Plusieurs journalistes iraniens contactés par RSF ont accepté, sous couvert de l’anonymat, de témoigner de leurs conditions de travail et de vie dans cette atmosphère de surveillance renforcée. Tous partagent une profonde anxiété et reconnaissent devoir recourir parfois à l’autocensure pour éviter un éventuel interrogatoire ou échapper à l’arrestation. “Tout type de communication avec des amis à l'étranger peut aggraver notre cas,” explique un journaliste qui a été interpellé par les forces de sécurité le 18 janvier. C’est un “cauchemar sans fin […] j'ai peur d'écrire quoi que ce soit, même dans mon carnet, je me sens observé en permanence”, confirme un autre journaliste basé à Téhéran.
Même à l’étranger, les journalistes iraniens se sentent menacés. En France, un reporter, alerté par la Direction générale de la sécurité extérieure (DGSE), a récemment appris qu'il était dans le collimateur de la République islamique. “C'est pénible d'avoir à regarder derrière soi en marchant dans la rue et à surveiller chaque voiture qui passe pour vérifier que nous ne sommes pas suivis”, raconte-t-il à RSF. Le journaliste avait déjà reçu des menaces de mort en ligne. Les autorités françaises lui ont conseillé, ainsi qu'à son compagnon, de ne pas se rendre dans les pays voisins de l'Iran. À Londres, la chaîne en persan Iran International TV a été contrainte de fermer ses bureaux le 13 février 2023, en raison de sérieuses menaces contre ses journalistes.
Chaque mot émis est désormais un combat en soi
Un adage populaire persan qui s'incarne dans la voix d'un buisson dit que "peu importe le nombre d'attaques et de coupes que tu me fais subir, je n'ai pas mal, je refleuris". Le poème de l’auteur Iraj Janatie Ataie est cité par certains journalistes iraniens, qui, malgré les pressions, osent mener des enquêtes sur des sujets qui dérangent le pouvoir.
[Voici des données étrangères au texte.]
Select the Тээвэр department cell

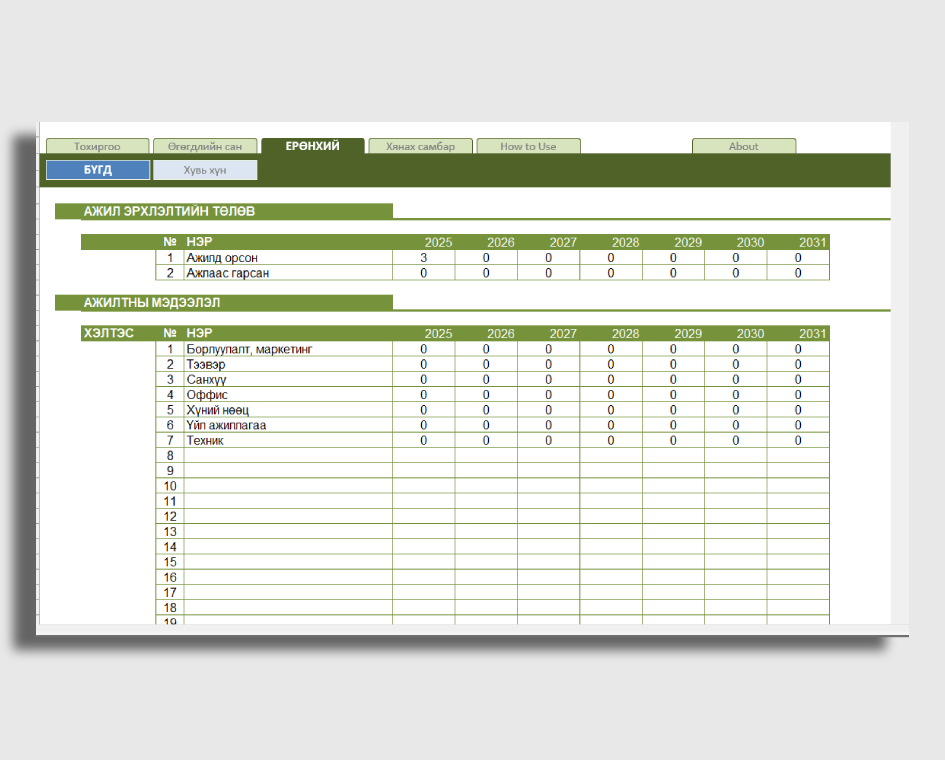click(x=287, y=365)
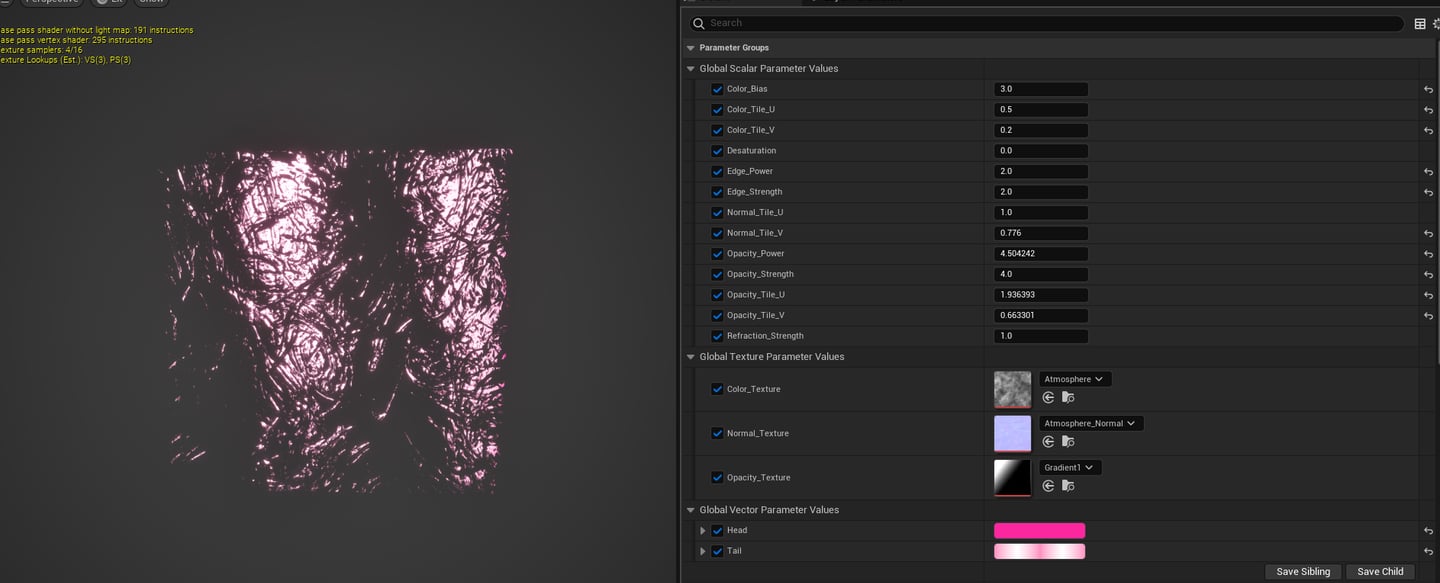This screenshot has width=1440, height=583.
Task: Open the Gradient1 texture dropdown
Action: pyautogui.click(x=1069, y=467)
En février, le quotidien réformateur Sazandegi n’a pas hésité à faire sa une sur l’inflation du prix de la viande : une décision risquée qui lui a valu une suspension temporaire. De son côté, Ali Pourtabatabei savait qu'il pourrait avoir des ennuis avec les autorités en publiant des informations sur la mystérieuse vague d’empoisonnements des écolières iraniennes sur son site Qom News. Il l'a fait quand même. Récemment arrêté, il est toujours détenu par la République islamique. Tout comme Elahe Mohammadi, journaliste pour le quotidien Ham Mihan et Nilufar Hamedi, correspondante pour le quotidien Shargh. Elles sont les deux premières femmes journalistes à avoir couvert la mort et les funérailles de Mahsa Amini en septembre 2023. Elles en paient aujourd'hui le prix et sont depuis fin septembre en prison.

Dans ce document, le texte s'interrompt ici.